### Data section:
---

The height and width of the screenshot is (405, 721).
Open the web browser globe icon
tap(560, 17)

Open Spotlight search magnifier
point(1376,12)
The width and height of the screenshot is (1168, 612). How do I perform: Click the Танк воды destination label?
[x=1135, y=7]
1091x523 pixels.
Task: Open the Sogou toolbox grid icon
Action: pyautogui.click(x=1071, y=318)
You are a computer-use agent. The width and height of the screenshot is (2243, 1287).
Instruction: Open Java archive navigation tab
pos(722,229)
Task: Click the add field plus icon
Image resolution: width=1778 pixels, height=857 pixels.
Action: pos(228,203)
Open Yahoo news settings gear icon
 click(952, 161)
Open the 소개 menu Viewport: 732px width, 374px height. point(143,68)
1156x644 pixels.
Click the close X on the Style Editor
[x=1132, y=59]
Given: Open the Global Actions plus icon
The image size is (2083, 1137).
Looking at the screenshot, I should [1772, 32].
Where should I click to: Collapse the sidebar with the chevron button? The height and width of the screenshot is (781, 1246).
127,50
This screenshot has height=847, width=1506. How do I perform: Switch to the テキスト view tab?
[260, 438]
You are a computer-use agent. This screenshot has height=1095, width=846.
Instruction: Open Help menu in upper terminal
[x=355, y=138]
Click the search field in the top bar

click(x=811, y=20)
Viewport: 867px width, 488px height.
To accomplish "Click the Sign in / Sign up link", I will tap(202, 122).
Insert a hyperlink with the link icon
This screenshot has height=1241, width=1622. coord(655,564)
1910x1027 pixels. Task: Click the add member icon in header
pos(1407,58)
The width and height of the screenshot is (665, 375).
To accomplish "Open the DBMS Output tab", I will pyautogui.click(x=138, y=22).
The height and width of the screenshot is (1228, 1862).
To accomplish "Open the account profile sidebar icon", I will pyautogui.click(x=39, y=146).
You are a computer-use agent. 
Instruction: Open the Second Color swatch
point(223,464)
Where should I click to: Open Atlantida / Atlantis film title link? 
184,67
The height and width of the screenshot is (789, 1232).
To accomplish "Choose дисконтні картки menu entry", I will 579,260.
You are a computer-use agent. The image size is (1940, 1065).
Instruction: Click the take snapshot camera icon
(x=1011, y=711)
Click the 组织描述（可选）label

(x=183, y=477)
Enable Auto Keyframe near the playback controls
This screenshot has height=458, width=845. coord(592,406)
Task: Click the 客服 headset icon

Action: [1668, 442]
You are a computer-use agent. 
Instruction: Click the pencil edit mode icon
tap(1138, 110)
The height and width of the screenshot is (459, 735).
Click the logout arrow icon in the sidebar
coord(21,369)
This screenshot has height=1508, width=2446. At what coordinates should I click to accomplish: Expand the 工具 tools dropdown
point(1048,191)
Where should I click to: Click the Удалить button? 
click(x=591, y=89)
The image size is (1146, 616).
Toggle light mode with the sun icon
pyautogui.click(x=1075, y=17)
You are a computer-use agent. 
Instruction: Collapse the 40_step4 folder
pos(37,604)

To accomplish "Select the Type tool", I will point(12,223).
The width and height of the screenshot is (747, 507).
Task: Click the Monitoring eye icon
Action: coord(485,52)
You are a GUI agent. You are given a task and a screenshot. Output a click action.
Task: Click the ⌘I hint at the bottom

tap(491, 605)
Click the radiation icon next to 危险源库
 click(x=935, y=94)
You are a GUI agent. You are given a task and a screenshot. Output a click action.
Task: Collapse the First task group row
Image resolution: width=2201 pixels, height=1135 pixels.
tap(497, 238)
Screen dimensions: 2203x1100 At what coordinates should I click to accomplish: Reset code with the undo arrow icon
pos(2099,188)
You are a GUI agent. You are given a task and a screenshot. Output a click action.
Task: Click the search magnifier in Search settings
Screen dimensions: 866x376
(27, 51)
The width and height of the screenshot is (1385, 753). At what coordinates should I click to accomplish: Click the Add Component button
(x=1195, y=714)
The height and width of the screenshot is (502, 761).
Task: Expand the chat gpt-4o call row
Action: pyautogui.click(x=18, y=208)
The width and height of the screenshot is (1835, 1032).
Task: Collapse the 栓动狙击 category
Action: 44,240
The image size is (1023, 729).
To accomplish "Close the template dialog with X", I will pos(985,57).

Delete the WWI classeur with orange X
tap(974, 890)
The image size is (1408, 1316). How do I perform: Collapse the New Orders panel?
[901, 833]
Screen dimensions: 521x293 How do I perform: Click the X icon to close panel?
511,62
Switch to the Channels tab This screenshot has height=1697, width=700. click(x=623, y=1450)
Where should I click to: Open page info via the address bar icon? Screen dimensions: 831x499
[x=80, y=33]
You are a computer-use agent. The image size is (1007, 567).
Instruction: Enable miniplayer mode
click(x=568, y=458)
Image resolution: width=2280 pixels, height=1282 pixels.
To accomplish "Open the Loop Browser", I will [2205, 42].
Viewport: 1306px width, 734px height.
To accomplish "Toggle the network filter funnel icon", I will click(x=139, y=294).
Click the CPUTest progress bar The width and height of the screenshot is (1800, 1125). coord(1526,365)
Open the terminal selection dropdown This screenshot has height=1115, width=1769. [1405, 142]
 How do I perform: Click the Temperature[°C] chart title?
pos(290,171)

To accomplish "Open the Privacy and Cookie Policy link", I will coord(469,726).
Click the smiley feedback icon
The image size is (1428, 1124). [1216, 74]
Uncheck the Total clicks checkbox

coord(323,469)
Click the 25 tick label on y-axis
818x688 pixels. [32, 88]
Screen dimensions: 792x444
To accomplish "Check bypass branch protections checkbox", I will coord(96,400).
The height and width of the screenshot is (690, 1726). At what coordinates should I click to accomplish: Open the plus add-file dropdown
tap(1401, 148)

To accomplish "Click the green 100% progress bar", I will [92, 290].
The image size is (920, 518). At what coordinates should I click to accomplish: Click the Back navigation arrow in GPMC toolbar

---

### Your goal:
Set down the listing in full, keeping every word exactly as it is.

### Final answer:
The height and width of the screenshot is (405, 721).
Open the web browser globe icon
tap(560, 17)

Open Spotlight search magnifier
point(1376,12)
The width and height of the screenshot is (1168, 612). How do I perform: Click the Танк воды destination label?
[x=1135, y=7]
1091x523 pixels.
Task: Open the Sogou toolbox grid icon
Action: pyautogui.click(x=1071, y=318)
You are a computer-use agent. The width and height of the screenshot is (2243, 1287).
Instruction: Open Java archive navigation tab
pos(722,229)
Task: Click the add field plus icon
Image resolution: width=1778 pixels, height=857 pixels.
Action: pos(228,203)
Open Yahoo news settings gear icon
 click(952, 161)
Open the 소개 menu Viewport: 732px width, 374px height. point(143,68)
1156x644 pixels.
Click the close X on the Style Editor
[x=1132, y=59]
Given: Open the Global Actions plus icon
The image size is (2083, 1137).
Looking at the screenshot, I should [1772, 32].
Where should I click to: Collapse the sidebar with the chevron button? The height and width of the screenshot is (781, 1246).
127,50
This screenshot has height=847, width=1506. How do I perform: Switch to the テキスト view tab?
[260, 438]
You are a computer-use agent. This screenshot has height=1095, width=846.
Instruction: Open Help menu in upper terminal
[x=355, y=138]
Click the search field in the top bar

click(x=811, y=20)
Viewport: 867px width, 488px height.
To accomplish "Click the Sign in / Sign up link", I will tap(202, 122).
Insert a hyperlink with the link icon
This screenshot has height=1241, width=1622. coord(655,564)
1910x1027 pixels. Task: Click the add member icon in header
pos(1407,58)
The width and height of the screenshot is (665, 375).
To accomplish "Open the DBMS Output tab", I will pyautogui.click(x=138, y=22).
The height and width of the screenshot is (1228, 1862).
To accomplish "Open the account profile sidebar icon", I will pyautogui.click(x=39, y=146).
You are a computer-use agent. 
Instruction: Open the Second Color swatch
point(223,464)
Where should I click to: Open Atlantida / Atlantis film title link? 
184,67
The height and width of the screenshot is (789, 1232).
To accomplish "Choose дисконтні картки menu entry", I will 579,260.
You are a computer-use agent. The image size is (1940, 1065).
Instruction: Click the take snapshot camera icon
(x=1011, y=711)
Click the 组织描述（可选）label

(x=183, y=477)
Enable Auto Keyframe near the playback controls
This screenshot has height=458, width=845. coord(592,406)
Task: Click the 客服 headset icon

Action: [1668, 442]
You are a computer-use agent. 
Instruction: Click the pencil edit mode icon
tap(1138, 110)
The height and width of the screenshot is (459, 735).
Click the logout arrow icon in the sidebar
coord(21,369)
This screenshot has height=1508, width=2446. At what coordinates should I click to accomplish: Expand the 工具 tools dropdown
point(1048,191)
Where should I click to: Click the Удалить button? 
click(x=591, y=89)
The image size is (1146, 616).
Toggle light mode with the sun icon
pyautogui.click(x=1075, y=17)
You are a computer-use agent. 
Instruction: Collapse the 40_step4 folder
pos(37,604)

To accomplish "Select the Type tool", I will point(12,223).
The width and height of the screenshot is (747, 507).
Task: Click the Monitoring eye icon
Action: coord(485,52)
You are a GUI agent. You are given a task and a screenshot. Output a click action.
Task: Click the ⌘I hint at the bottom

tap(491, 605)
Click the radiation icon next to 危险源库
 click(x=935, y=94)
You are a GUI agent. You are given a task and a screenshot. Output a click action.
Task: Collapse the First task group row
Image resolution: width=2201 pixels, height=1135 pixels.
tap(497, 238)
Screen dimensions: 2203x1100 At what coordinates should I click to accomplish: Reset code with the undo arrow icon
pos(2099,188)
You are a GUI agent. You are given a task and a screenshot. Output a click action.
Task: Click the search magnifier in Search settings
Screen dimensions: 866x376
(27, 51)
The width and height of the screenshot is (1385, 753). At what coordinates should I click to accomplish: Click the Add Component button
(x=1195, y=714)
The height and width of the screenshot is (502, 761).
Task: Expand the chat gpt-4o call row
Action: pyautogui.click(x=18, y=208)
The width and height of the screenshot is (1835, 1032).
Task: Collapse the 栓动狙击 category
Action: 44,240
The image size is (1023, 729).
To accomplish "Close the template dialog with X", I will pos(985,57).

Delete the WWI classeur with orange X
tap(974, 890)
The image size is (1408, 1316). How do I perform: Collapse the New Orders panel?
[901, 833]
Screen dimensions: 521x293 How do I perform: Click the X icon to close panel?
511,62
Switch to the Channels tab This screenshot has height=1697, width=700. click(x=623, y=1450)
Where should I click to: Open page info via the address bar icon? Screen dimensions: 831x499
[x=80, y=33]
You are a computer-use agent. The image size is (1007, 567).
Instruction: Enable miniplayer mode
click(x=568, y=458)
Image resolution: width=2280 pixels, height=1282 pixels.
To accomplish "Open the Loop Browser", I will [2205, 42].
Viewport: 1306px width, 734px height.
To accomplish "Toggle the network filter funnel icon", I will click(x=139, y=294).
Click the CPUTest progress bar The width and height of the screenshot is (1800, 1125). coord(1526,365)
Open the terminal selection dropdown This screenshot has height=1115, width=1769. [1405, 142]
 How do I perform: Click the Temperature[°C] chart title?
pos(290,171)

To accomplish "Open the Privacy and Cookie Policy link", I will coord(469,726).
Click the smiley feedback icon
The image size is (1428, 1124). [1216, 74]
Uncheck the Total clicks checkbox

coord(323,469)
Click the 25 tick label on y-axis
818x688 pixels. [32, 88]
Screen dimensions: 792x444
To accomplish "Check bypass branch protections checkbox", I will coord(96,400).
The height and width of the screenshot is (690, 1726). At what coordinates should I click to accomplish: Open the plus add-file dropdown
tap(1401, 148)

To accomplish "Click the green 100% progress bar", I will [92, 290].
The image size is (920, 518). At what coordinates should I click to accomplish: Click the Back navigation arrow in GPMC toolbar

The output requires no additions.